The Olympics have been over for a little two weeks (already?!?!?) but there is one thing that shocked me so much that I just had to blog about.
For most sports, I only tend to follow the results in the morning paper. However, not when it comes to track and field. It might have something to do with my cousins being athletes; it might have something to do with the amazing races that Donovan Bailey and Co. ran in 1998. Whatever the reason, I follow track and field more closely and the athletes never cease to amaze me. So obviously this year I heard of this guy called Usain Bolt. If the name means nothing to you, I hope your trip to Mars is going well.

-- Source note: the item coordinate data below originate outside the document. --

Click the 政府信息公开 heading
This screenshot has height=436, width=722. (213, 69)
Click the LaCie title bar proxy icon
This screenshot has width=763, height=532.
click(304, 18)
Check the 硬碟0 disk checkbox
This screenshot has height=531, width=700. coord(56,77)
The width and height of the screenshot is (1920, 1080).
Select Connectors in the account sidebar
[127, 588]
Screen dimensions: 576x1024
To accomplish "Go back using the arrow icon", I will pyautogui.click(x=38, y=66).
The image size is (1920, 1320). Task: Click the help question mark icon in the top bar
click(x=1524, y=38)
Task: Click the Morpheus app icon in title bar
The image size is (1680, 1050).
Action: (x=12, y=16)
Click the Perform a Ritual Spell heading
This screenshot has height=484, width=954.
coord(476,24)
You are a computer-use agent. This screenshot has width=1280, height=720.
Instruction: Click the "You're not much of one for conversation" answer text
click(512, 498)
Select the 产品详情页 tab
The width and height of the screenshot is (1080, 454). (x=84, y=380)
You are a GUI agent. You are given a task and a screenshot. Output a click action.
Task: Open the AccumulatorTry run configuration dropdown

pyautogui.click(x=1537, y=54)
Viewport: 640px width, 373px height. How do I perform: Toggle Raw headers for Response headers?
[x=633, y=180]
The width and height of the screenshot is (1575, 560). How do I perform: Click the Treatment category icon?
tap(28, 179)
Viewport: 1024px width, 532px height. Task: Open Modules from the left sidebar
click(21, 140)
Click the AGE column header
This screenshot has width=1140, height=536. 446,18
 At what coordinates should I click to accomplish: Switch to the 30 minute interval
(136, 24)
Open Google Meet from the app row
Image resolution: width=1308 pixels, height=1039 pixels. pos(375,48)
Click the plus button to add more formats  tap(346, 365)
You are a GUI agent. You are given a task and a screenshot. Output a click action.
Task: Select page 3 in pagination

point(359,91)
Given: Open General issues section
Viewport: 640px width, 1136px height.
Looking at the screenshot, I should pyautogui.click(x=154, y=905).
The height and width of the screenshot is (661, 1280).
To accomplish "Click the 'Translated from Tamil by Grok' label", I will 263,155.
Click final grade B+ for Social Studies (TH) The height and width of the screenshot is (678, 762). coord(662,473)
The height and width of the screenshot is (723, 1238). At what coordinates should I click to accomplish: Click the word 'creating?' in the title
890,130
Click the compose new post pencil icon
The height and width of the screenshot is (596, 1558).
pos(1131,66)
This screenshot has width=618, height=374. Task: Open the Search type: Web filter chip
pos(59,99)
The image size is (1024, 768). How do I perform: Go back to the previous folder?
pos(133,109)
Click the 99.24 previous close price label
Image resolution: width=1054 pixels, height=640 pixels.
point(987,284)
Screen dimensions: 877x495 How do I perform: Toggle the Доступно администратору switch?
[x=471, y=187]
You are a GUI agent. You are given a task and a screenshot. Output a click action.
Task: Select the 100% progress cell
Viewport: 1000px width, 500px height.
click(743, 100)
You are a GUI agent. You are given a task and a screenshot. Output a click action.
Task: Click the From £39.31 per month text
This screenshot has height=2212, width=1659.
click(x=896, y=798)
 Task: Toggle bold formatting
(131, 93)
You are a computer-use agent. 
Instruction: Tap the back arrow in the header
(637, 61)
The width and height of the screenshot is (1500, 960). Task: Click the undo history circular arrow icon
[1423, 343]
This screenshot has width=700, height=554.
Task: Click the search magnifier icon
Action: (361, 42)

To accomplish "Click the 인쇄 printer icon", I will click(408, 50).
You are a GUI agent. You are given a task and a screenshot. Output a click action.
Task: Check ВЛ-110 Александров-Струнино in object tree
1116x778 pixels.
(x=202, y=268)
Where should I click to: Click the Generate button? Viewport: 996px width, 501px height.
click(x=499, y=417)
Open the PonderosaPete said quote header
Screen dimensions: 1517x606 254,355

I read a couple of posts on blogs and news sites that rankled me so much that I refuse to link them on my blog. In short, these posts insinuated that luck has a lot to do with these athletes achieving what they have. While some people are luck in that they are born in the United States and get millions in endorsements which gives them more time to train, it doesn’t mean that they don’t put their heart and soul into it and that they don’t work for hours on end to prefect every move to win Olympic Gold.
By the same token, good genes might make someone like Usain Bolt more adapted to running fast, but to chalk up his achievement to genetics is very insulting; it’s denying the hours he spent honing his skill as a sprinter as well as the work put in by his trainer. I am certain that usain Bolt didn’t come out of his mother’s womb running, and that even if he was already a fast runner before starting to train, he probably wasn’t anywhere near breaking any record. Please correct me if I’m wrong.
However it is certainly possible that their good genes makes it easier for ahletes to make their sport look cool. I only go for jogs and don’t look anywhere as cool, composed and blasé when I am back home. Dratted genes.